I've often wondered why more buildings aren't made this way.
There'll always be a place for one-offs, of course; and in prestige markets like NYC it'll almost always be so.
But a lot of the world's construction is really quite simple in requirements, and centralising manufacturing must surely make it more efficient overall.
This already happens somewhat for "big box" stores and warehouses, with some adjustment it just seems like an obvious step to me.
I'd be interested in hearing from construction industry experts as to why this isn't already the norm.
All the components used to build a house are indeed created in a very efficient factory. The concrete, insulation, drywall, lumber, nails, electrical -- it's all been driven down in price by centralized manufacturing.
These components still use onsite assembly because of shipping costs. It's obvious why you can't easily ship someone a 1,500 sq ft house from China.
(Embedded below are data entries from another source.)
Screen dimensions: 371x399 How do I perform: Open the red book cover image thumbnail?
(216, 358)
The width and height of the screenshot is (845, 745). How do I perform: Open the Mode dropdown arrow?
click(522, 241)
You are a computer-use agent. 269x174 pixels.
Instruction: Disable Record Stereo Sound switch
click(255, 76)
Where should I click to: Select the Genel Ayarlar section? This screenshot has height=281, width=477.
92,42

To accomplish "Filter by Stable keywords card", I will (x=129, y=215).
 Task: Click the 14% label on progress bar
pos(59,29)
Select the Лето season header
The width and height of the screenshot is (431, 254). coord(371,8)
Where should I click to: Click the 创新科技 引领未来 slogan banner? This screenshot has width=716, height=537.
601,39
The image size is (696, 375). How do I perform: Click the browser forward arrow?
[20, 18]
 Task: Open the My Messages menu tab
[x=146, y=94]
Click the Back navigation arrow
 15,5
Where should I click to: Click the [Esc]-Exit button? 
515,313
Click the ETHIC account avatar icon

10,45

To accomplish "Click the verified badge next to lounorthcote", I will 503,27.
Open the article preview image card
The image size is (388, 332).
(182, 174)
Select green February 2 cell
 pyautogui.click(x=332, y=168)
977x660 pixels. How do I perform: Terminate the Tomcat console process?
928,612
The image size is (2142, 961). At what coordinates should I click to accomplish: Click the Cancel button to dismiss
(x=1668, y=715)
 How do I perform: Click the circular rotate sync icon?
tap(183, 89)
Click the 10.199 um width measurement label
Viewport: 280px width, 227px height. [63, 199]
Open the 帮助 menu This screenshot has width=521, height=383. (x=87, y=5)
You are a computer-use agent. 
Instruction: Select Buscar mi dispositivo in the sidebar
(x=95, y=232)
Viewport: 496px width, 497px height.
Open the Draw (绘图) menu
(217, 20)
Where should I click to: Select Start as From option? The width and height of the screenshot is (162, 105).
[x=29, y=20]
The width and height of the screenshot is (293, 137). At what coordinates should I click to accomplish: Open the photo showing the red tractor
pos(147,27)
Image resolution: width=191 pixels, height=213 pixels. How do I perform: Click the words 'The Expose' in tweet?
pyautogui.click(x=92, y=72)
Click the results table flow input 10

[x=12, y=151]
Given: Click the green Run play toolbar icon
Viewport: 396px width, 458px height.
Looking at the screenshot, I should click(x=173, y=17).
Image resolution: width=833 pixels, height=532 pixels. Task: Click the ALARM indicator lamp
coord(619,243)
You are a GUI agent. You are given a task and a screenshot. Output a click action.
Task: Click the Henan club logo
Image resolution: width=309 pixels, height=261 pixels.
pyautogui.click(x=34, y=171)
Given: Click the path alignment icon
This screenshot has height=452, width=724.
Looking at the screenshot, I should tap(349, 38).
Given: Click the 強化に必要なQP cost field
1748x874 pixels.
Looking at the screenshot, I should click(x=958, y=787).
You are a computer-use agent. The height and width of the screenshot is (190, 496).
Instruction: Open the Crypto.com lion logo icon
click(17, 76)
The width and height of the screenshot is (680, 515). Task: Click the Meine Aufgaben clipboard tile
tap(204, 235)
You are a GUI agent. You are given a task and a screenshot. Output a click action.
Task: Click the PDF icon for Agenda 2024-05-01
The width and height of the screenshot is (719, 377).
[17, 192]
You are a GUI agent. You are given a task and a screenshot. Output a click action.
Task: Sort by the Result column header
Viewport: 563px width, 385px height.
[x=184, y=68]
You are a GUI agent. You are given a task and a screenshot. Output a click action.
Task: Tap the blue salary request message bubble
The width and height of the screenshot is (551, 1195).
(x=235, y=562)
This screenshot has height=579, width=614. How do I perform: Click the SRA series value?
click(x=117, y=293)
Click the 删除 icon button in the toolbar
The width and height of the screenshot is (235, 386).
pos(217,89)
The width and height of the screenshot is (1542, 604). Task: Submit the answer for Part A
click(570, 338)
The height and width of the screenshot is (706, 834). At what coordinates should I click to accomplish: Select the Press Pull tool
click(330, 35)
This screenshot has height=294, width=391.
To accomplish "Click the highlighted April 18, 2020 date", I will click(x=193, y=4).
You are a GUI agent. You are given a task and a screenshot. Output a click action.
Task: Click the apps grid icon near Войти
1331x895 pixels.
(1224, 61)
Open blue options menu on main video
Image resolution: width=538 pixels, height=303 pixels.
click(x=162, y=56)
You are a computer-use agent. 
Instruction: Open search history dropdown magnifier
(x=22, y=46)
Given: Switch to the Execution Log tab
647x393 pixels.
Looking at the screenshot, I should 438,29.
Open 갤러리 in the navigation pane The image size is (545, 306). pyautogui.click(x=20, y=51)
Even shipping sub components (like say a wall) is more expensive than shipping someone a stack of 2x4s and some nails and paying someone to nail it together.
Prefab homes exist, but they are more expensive than traditional homes per square foot for nice homes that are bigger than a double-wide trailer, so they remain a bit of a novelty (in the US anyway). The fact that the market has yet to find a way to drive down the cost using prefab makes me wonder if onsite assembly isn't in fact the cheapest form of construction at our disposal today.
Commercial construction uses a very different philosophy than modular construction. Modular construction uses boxes whose size is constrained by the highway system, and works best when all the boxes are the same. Commercial construction treats the whole building as a single structural box, and then the walls can be non-structural and easily moved around as demands and tenants change. Reconciling those two ideas is hard, since commercial tenants like that flexibility.
These videos of fast-builds are only for commercial buildings that are inherently and permanently modular, like hotels.
The construction industry suffers from the same problem that most ERP Java shops and aerospace contractors do - the only way they can stay in business using their business model is to use cost-plus contracting (software/buildings/military jets) and customize the hell out of their products to rack up the largest bill/longest hours/institutional knowledge (it's their incentives - hence most software projects fail/military jet fiascos/building overruns).
This could also be because some of these programs are actually hard to make (and some are) but it's also due to the fact that they have to keep reinventing the wheel and don't transfer institutional knowledge/expertise across projects or scale out their time.
They'll pursue this through "lowest" bid contracts, sales teams, obscure knowledge (APIs/systems/building codes), "personal networks" and other inefficient and economically wasteful mechanisms to maximise their take.
Product companies don't have this problem.
Prices are non-negotiable, things must meet exacting standards, things must be standardized, their is no institutional knowledge and there isn't any customization.
You get what you pay for - and that's it.
Java shops and aerospace contractors are starting to meet their reckoning with the rise of SAAS apps and vertically integrated companies like Tesla/SpaceX/Solar city. Who wants a customized rocket when I can get an off the shelf fully tested and consistent Falcon 9 for ~$60 million (even less than what China charges)?
Construction is the next industry.
Products > services for the simple reason that they are more cheaply produced, easily sold, iterated upon and created.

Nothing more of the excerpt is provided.